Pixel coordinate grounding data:
====
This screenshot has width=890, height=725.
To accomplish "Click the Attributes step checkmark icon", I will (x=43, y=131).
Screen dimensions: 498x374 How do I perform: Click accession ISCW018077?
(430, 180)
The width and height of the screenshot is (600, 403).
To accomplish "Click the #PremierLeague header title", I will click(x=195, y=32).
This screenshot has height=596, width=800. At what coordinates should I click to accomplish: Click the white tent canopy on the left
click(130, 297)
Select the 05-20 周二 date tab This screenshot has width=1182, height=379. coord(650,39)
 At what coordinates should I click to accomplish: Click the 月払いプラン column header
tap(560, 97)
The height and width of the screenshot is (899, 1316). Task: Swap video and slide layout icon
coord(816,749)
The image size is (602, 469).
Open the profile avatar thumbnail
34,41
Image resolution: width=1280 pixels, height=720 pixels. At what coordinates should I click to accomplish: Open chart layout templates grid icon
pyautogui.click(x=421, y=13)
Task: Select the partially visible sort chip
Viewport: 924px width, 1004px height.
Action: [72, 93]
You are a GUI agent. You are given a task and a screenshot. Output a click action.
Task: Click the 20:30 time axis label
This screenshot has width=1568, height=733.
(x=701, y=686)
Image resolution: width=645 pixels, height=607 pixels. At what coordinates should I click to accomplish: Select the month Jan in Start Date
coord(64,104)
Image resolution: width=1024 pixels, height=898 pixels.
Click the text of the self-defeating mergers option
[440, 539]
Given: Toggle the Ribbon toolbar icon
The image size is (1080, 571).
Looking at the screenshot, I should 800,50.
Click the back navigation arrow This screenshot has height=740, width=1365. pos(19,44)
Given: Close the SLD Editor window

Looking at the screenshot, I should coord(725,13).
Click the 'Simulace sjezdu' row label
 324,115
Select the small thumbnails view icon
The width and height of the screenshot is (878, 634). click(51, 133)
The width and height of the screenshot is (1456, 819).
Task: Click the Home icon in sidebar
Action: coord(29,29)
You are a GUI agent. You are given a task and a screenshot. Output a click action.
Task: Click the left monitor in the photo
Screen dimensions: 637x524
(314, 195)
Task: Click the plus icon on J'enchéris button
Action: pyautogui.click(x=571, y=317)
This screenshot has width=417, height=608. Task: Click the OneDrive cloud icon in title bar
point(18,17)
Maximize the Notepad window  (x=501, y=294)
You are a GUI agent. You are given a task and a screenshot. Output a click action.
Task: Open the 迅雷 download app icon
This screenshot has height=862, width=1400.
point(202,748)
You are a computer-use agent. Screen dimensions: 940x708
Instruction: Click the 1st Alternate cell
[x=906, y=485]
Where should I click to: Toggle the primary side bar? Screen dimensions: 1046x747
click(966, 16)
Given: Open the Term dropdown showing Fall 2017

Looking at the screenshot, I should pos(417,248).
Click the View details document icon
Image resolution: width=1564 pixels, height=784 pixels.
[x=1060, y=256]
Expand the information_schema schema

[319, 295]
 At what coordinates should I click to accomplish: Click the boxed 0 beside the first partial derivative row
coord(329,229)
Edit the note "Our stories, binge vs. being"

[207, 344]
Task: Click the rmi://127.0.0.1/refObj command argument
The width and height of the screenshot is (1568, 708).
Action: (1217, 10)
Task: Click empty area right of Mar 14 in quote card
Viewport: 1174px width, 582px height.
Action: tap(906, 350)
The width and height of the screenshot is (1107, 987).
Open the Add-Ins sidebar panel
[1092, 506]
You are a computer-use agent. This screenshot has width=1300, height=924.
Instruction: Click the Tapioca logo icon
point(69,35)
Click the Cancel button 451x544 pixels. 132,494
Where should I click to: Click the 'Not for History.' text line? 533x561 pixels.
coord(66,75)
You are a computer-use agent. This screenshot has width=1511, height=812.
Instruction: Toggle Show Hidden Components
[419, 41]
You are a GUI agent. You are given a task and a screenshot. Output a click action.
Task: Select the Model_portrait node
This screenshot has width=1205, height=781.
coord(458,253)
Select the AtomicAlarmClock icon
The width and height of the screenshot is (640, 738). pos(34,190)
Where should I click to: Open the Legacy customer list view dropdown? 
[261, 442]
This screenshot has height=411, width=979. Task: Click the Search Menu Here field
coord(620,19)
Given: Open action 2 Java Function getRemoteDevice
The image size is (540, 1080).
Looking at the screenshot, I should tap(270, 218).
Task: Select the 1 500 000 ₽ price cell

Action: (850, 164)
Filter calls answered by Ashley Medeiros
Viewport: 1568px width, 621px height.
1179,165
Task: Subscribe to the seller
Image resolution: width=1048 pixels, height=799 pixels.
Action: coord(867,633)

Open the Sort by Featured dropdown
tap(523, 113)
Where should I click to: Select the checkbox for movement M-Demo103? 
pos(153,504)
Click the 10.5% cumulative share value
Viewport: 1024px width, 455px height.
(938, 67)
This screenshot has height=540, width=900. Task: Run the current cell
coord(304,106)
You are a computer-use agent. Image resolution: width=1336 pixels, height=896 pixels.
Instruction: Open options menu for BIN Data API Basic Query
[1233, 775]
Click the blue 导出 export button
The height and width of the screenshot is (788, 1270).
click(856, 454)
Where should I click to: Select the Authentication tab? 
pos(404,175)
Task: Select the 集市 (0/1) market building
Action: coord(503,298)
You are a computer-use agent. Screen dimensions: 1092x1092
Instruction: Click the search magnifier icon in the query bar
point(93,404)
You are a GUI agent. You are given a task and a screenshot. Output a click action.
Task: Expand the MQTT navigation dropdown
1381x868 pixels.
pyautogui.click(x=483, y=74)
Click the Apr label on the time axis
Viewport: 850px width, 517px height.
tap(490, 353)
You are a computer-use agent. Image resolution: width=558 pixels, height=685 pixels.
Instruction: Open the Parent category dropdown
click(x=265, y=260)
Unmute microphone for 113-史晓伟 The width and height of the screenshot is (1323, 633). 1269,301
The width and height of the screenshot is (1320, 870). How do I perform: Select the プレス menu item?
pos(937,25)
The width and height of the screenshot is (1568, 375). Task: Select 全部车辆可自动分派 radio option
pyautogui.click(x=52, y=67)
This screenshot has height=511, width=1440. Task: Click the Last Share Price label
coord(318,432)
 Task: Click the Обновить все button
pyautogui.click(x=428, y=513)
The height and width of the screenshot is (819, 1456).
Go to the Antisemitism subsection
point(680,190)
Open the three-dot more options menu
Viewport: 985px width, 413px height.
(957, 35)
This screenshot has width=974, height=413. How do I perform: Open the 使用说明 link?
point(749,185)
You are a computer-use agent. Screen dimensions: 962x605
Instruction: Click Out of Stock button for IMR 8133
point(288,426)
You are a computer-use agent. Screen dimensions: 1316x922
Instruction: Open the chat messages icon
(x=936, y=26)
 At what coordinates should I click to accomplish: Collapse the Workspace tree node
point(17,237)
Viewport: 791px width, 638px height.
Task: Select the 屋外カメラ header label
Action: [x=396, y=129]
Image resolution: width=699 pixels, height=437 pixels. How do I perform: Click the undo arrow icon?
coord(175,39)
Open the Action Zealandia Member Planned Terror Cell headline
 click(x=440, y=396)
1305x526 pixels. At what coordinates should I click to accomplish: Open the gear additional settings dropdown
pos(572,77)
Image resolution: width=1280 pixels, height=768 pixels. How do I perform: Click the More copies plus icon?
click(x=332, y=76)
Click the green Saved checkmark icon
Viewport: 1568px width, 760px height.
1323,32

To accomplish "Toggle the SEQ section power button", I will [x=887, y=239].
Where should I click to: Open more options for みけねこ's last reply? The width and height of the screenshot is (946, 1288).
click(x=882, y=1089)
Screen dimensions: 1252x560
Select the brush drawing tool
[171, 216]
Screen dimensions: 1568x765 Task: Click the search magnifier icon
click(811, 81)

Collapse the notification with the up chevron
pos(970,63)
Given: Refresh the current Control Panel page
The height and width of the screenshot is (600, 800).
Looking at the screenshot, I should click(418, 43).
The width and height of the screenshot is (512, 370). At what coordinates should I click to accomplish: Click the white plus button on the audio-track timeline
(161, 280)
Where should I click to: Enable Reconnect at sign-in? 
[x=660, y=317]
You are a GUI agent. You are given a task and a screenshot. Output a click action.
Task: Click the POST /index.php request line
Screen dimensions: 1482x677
====
WHAT THE TASK ASKS: Lines from the first one above through the line containing "Select the 05-20" are to be retyped exactly, both included, and nothing more.

YOUR SOLUTION:
This screenshot has width=890, height=725.
To accomplish "Click the Attributes step checkmark icon", I will (x=43, y=131).
Screen dimensions: 498x374 How do I perform: Click accession ISCW018077?
(430, 180)
The width and height of the screenshot is (600, 403).
To accomplish "Click the #PremierLeague header title", I will click(x=195, y=32).
This screenshot has height=596, width=800. At what coordinates should I click to accomplish: Click the white tent canopy on the left
click(130, 297)
Select the 05-20 周二 date tab This screenshot has width=1182, height=379. coord(650,39)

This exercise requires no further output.